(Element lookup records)
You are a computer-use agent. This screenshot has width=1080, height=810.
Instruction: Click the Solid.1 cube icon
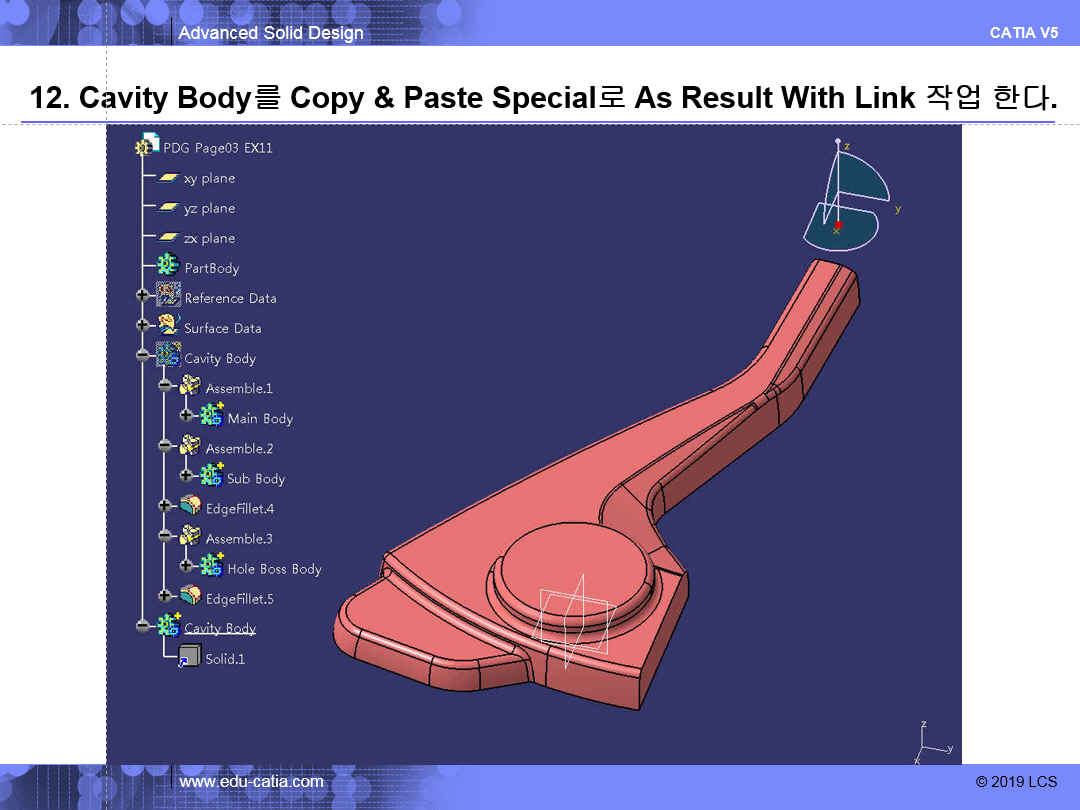[x=188, y=657]
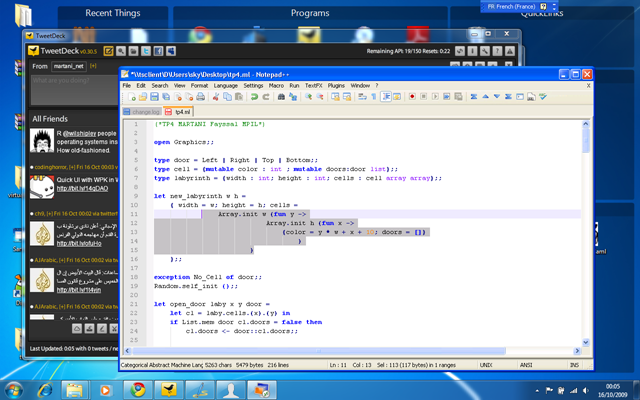Undo with the green arrow icon
Screen dimensions: 640x400
pos(254,97)
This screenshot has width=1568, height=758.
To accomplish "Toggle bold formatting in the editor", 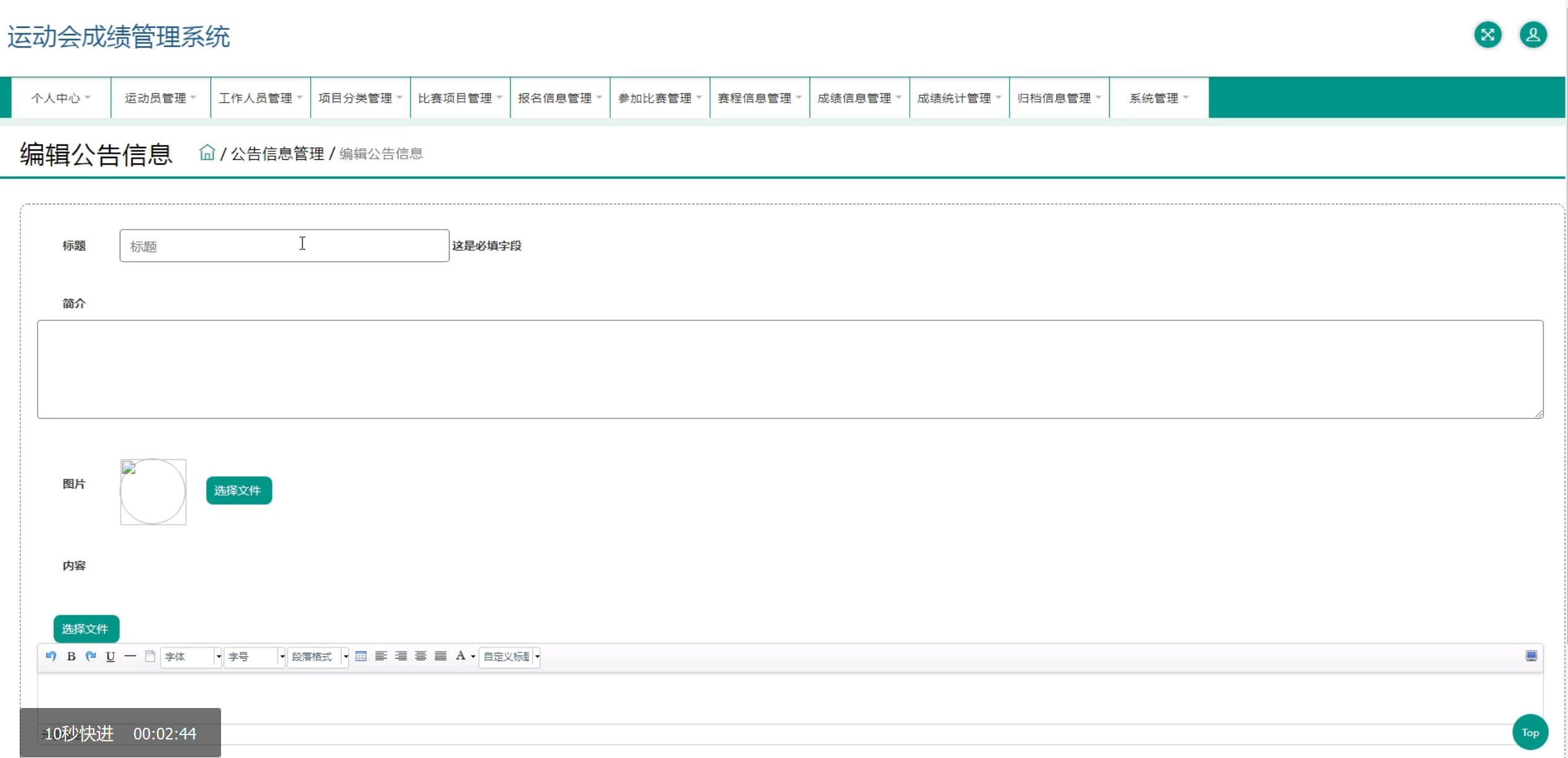I will 71,656.
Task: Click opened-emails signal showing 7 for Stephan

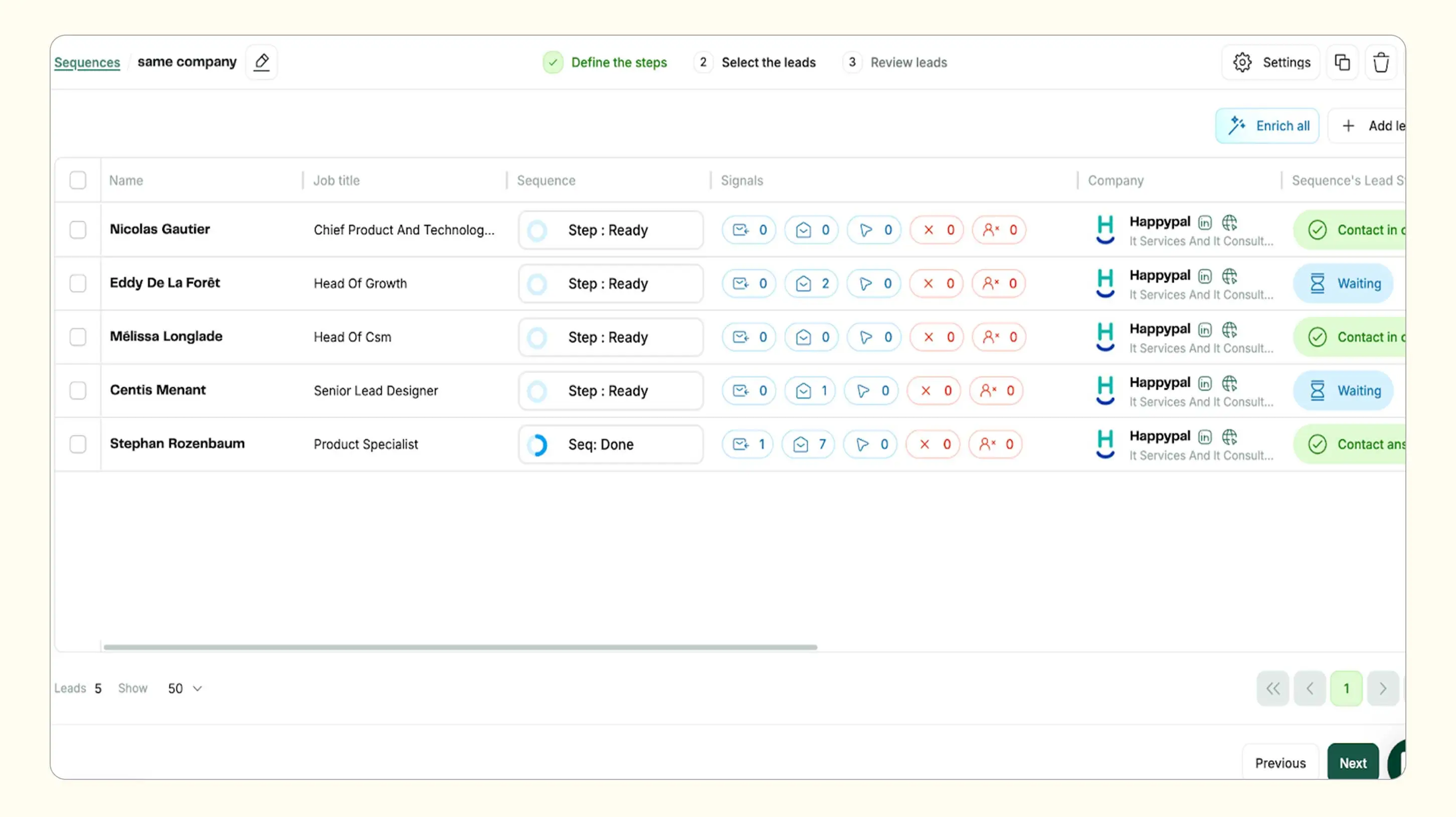Action: 809,444
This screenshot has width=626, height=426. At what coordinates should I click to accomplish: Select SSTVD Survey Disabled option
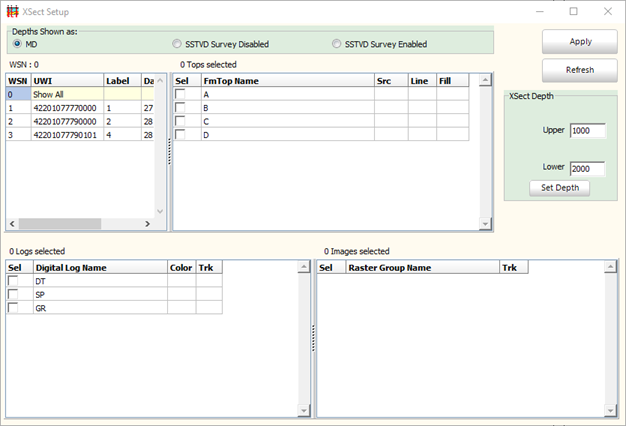click(x=177, y=44)
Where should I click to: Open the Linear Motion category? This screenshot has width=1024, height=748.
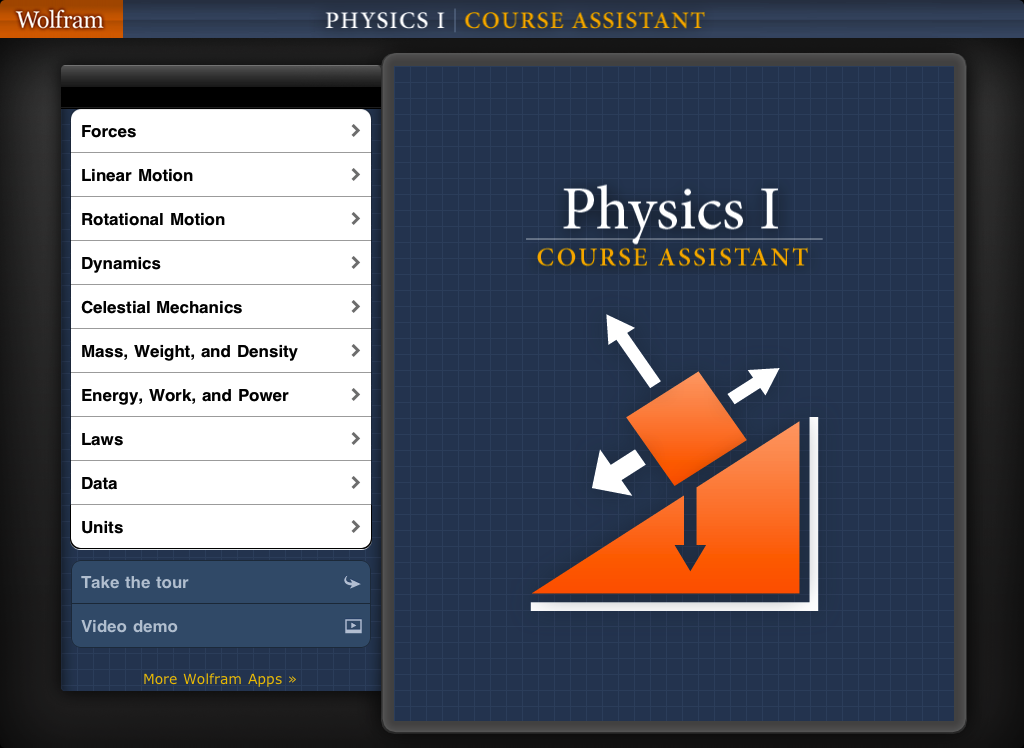(138, 175)
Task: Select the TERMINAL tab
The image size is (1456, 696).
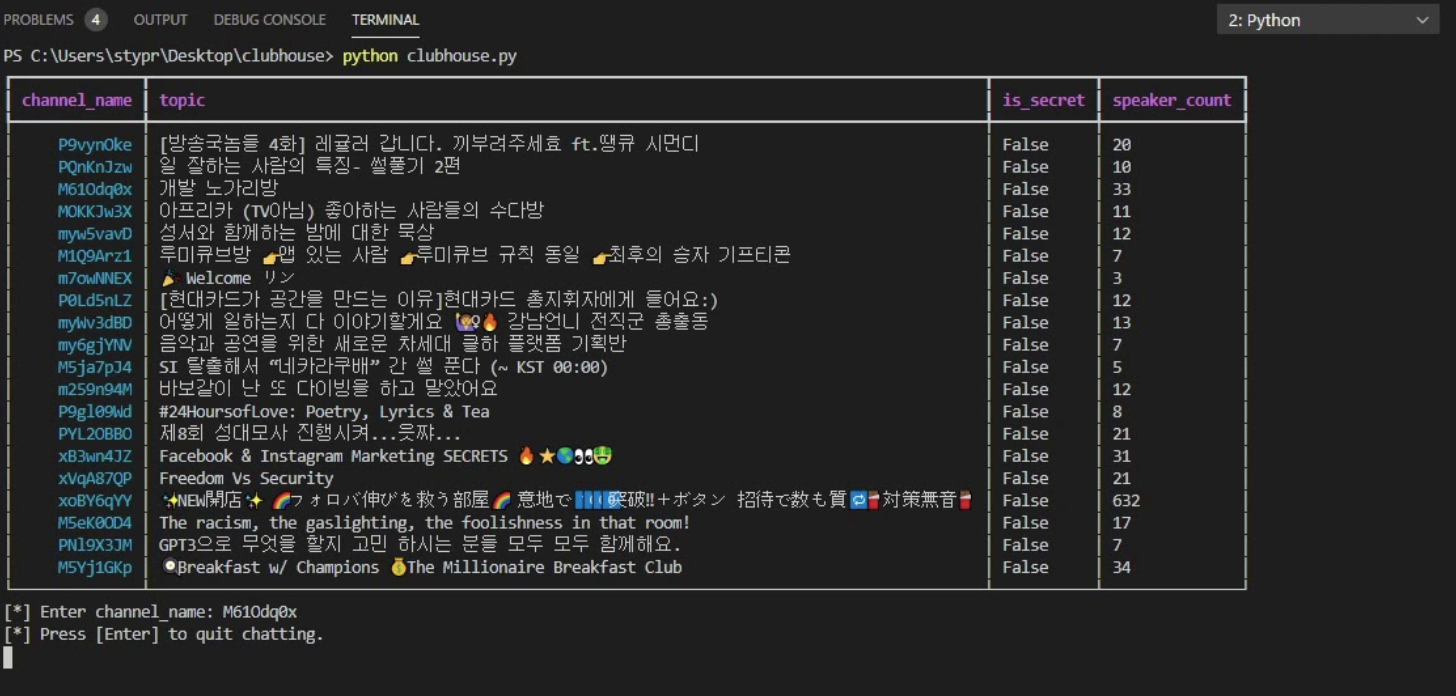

= GIVEN PROBLEM =
Could you reproduce the material from the line containing "Where should I" through the end, swapping "TERMINAL" for "PROBLEMS" and changing nothing else? Leave the pictures out.

= ANSWER TO THIS PROBLEM =
Where should I click to: Open the Linear Motion category? This screenshot has width=1024, height=748.
(138, 175)
Task: Select the PROBLEMS tab
The image size is (1456, 696).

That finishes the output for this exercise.